Are small or large classes more essential in Sunday School?

Mondays on the blog are reserved for quoting from a book on Sunday School and/or small groups. Today I’ve chosen a book that is not on your personal leadership library shelf. It’s from a book titled The True Functions of the Sunday School by one of my heroes, Arthur Flake. Written in 1930 and revised several times, this timeless treasure of advice from LifeWay’s first Director of Sunday School has something to say about the need for smaller groups in the Sunday School. Here, from 1930, is what Arthur Flake had to say about this, which still rings true today in 2018:

Even at their best, large Sunday school classes of adults and young people with attractive orators as teachers will never function effectively in teaching the Bible. Until these large classes have been replaced by small groups of not more than ten to fifteen young people, and ten to twenty-five adults, and until sharing learning activities replaces lecturing as the main method of teaching, there will never be the most effective Bible learning by the rank and file of members of the young people’s and adult departments. – The True Functions of the Sunday School, p.17

Funny. Things we knew to be true in 1930 are still true today in 2018! You must downsize to make disciples.
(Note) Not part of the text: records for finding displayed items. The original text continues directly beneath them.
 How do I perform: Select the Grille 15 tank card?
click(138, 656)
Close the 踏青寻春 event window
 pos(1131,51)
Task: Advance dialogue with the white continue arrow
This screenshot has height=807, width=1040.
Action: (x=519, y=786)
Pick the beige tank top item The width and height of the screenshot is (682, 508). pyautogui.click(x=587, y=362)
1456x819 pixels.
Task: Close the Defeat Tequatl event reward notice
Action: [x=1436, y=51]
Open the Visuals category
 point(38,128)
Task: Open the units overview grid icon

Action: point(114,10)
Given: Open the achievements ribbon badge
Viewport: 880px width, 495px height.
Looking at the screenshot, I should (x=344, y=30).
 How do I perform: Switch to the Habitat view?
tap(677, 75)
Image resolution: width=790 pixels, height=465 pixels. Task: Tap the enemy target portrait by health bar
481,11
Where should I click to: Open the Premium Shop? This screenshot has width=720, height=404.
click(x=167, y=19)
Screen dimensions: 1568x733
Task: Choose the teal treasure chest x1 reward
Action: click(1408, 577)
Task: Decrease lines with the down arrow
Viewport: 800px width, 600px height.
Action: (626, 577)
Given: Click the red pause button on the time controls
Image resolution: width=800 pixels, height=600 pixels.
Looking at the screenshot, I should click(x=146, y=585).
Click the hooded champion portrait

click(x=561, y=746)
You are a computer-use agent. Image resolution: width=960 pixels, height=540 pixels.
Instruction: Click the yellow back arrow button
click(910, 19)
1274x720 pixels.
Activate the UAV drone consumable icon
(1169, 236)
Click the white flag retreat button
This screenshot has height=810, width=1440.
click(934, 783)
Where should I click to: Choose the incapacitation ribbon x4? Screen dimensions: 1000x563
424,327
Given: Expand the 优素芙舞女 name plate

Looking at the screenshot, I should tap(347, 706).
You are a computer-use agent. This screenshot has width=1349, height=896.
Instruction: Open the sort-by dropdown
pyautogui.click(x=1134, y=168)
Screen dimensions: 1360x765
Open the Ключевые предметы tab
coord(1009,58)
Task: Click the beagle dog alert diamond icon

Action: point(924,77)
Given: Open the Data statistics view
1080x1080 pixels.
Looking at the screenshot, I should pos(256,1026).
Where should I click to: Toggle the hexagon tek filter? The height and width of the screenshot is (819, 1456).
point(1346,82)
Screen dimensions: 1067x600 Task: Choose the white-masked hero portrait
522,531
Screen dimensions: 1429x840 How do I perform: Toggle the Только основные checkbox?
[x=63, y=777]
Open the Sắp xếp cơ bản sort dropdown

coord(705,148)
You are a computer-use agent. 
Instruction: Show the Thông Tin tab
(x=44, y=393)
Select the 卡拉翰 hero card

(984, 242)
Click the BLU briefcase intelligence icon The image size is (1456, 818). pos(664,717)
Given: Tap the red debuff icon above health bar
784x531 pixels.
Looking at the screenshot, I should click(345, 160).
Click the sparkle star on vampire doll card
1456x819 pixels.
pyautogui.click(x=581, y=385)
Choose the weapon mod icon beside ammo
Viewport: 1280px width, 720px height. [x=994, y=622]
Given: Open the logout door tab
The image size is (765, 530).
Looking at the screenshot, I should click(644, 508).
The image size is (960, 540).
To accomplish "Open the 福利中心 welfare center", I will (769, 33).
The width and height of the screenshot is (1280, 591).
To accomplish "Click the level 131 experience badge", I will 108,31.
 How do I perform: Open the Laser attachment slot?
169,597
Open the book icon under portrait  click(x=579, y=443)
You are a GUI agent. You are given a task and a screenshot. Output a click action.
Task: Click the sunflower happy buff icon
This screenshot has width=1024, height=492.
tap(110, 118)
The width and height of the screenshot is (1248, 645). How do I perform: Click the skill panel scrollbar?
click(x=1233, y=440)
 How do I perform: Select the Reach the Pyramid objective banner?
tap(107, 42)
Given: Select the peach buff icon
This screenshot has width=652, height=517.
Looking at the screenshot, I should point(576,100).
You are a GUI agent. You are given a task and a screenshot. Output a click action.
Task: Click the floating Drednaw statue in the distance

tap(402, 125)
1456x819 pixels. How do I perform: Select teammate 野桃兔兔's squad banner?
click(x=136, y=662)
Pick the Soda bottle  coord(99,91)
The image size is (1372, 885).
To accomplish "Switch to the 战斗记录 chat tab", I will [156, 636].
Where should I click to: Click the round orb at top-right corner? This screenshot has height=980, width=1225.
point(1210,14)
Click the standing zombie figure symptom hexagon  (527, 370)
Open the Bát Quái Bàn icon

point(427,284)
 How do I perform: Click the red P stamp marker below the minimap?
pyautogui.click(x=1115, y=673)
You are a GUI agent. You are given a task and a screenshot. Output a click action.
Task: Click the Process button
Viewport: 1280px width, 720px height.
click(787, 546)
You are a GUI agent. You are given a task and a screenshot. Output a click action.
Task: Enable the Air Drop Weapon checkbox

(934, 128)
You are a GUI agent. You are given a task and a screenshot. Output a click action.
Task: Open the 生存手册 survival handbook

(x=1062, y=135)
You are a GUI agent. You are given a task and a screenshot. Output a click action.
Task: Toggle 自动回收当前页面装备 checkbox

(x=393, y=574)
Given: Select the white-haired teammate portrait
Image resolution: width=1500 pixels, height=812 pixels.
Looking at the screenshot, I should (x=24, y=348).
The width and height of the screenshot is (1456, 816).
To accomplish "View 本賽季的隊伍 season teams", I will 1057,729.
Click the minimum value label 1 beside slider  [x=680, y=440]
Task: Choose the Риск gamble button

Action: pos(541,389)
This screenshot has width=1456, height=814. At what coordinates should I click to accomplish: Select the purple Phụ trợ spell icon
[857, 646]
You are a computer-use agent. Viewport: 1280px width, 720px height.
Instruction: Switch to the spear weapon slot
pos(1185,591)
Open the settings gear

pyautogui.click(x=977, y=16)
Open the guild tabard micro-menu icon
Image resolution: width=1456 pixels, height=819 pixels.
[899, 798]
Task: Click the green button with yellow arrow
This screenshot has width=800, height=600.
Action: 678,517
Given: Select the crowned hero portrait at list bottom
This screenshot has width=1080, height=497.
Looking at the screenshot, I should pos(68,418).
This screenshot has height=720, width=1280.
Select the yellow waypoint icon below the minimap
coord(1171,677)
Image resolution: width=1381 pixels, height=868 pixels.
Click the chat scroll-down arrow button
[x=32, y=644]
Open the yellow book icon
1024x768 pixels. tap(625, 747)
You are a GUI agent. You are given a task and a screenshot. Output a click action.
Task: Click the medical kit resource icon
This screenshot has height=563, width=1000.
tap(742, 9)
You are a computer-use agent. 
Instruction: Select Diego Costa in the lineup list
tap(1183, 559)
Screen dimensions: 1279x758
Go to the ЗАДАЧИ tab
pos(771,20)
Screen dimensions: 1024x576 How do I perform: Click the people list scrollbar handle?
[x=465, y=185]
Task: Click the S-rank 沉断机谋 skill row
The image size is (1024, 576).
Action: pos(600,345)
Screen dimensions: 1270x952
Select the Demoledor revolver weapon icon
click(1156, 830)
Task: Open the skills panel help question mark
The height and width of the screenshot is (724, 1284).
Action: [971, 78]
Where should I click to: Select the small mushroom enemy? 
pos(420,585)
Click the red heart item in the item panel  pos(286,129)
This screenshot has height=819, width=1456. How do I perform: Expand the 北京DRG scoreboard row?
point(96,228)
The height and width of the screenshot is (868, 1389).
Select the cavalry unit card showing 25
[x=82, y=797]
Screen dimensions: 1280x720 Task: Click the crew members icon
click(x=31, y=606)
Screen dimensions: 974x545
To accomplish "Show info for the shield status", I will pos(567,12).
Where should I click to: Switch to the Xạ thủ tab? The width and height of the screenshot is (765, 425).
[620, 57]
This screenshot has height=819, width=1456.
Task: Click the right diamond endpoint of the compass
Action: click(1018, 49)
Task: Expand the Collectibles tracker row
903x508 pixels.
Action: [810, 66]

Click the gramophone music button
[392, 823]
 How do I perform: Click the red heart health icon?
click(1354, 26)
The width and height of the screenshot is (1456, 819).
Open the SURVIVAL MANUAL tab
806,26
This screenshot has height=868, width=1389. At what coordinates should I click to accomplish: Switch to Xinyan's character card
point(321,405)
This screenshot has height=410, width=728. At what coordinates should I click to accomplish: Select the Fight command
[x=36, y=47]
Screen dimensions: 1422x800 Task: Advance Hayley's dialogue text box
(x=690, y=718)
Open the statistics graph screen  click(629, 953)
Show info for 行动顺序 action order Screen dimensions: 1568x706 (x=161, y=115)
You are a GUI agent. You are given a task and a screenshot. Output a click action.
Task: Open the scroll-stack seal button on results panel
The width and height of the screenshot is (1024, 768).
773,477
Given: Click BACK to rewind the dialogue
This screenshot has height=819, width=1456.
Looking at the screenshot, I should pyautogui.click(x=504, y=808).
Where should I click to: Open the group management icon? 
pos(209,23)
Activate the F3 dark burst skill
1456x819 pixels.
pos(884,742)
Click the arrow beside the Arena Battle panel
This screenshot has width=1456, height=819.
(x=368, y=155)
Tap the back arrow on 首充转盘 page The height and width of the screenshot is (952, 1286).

Jesus’ primary method for making disciples was life-on-life, and he made disciples by choosing a group of 12 and a smaller inner group of 3. If preaching to the masses and teaching large groups of people by the hundreds or even thousands would have been effective, that’s how Jesus would have spent His time. It wasn’t then, and it’s not today. Preaching in our church’s worship services is important, and must be paired with a system for placing people in smaller and smaller groups for the purpose of making them into the disciples they are called to be. Arthur Flake even acknowledged that the teaching changes in smaller groups – it is more participatory and engaging than a method like lecture that tends to be a one-way communication method. Used appropriately and sparingly, lecture can be a highly effective method; used inappropriately and too frequently, it deprives groups of much needed interaction around the Scriptures.

How large is the group you teach? Too large to effectively make disciples like Jesus did? If that describes your group, please consider downsizing in order to make disciples the way Jesus did – and the way Arthur Flake knew was best – by placing people in smaller groups!